---- Dataset

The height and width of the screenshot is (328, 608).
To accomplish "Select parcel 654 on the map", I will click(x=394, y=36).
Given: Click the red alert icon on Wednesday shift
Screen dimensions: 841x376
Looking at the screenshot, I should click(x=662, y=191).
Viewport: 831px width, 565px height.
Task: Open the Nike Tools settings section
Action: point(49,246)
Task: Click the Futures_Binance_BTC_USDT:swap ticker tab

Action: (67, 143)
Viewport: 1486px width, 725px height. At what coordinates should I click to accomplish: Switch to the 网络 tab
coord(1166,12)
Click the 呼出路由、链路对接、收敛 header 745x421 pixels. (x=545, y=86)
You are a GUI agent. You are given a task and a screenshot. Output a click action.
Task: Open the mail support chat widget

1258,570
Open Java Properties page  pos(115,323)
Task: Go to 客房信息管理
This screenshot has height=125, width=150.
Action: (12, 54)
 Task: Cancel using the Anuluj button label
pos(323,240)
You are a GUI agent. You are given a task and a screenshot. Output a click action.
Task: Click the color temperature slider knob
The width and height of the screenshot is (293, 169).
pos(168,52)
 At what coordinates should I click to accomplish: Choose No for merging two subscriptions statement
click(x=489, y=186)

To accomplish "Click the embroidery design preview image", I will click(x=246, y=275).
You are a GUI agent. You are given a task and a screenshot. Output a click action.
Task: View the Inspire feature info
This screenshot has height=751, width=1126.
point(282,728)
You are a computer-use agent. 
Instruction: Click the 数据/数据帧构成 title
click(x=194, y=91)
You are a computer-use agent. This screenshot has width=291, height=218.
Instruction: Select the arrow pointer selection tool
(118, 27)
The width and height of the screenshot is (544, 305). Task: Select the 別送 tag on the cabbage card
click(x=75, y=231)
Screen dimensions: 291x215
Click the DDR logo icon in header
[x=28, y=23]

--------

**Instructions for the task**
All the lines above need to be retyped exactly, with nothing left out.

**Solution for this task**
The height and width of the screenshot is (328, 608).
To accomplish "Select parcel 654 on the map", I will click(x=394, y=36).
Given: Click the red alert icon on Wednesday shift
Screen dimensions: 841x376
Looking at the screenshot, I should click(x=662, y=191).
Viewport: 831px width, 565px height.
Task: Open the Nike Tools settings section
Action: point(49,246)
Task: Click the Futures_Binance_BTC_USDT:swap ticker tab

Action: (67, 143)
Viewport: 1486px width, 725px height. At what coordinates should I click to accomplish: Switch to the 网络 tab
coord(1166,12)
Click the 呼出路由、链路对接、收敛 header 745x421 pixels. (x=545, y=86)
You are a GUI agent. You are given a task and a screenshot. Output a click action.
Task: Open the mail support chat widget

1258,570
Open Java Properties page  pos(115,323)
Task: Go to 客房信息管理
This screenshot has height=125, width=150.
Action: (12, 54)
 Task: Cancel using the Anuluj button label
pos(323,240)
You are a GUI agent. You are given a task and a screenshot. Output a click action.
Task: Click the color temperature slider knob
The width and height of the screenshot is (293, 169).
pos(168,52)
 At what coordinates should I click to accomplish: Choose No for merging two subscriptions statement
click(x=489, y=186)

To accomplish "Click the embroidery design preview image", I will click(x=246, y=275).
You are a GUI agent. You are given a task and a screenshot. Output a click action.
Task: View the Inspire feature info
This screenshot has height=751, width=1126.
point(282,728)
You are a computer-use agent. 
Instruction: Click the 数据/数据帧构成 title
click(x=194, y=91)
You are a computer-use agent. This screenshot has width=291, height=218.
Instruction: Select the arrow pointer selection tool
(118, 27)
The width and height of the screenshot is (544, 305). Task: Select the 別送 tag on the cabbage card
click(x=75, y=231)
Screen dimensions: 291x215
Click the DDR logo icon in header
[x=28, y=23]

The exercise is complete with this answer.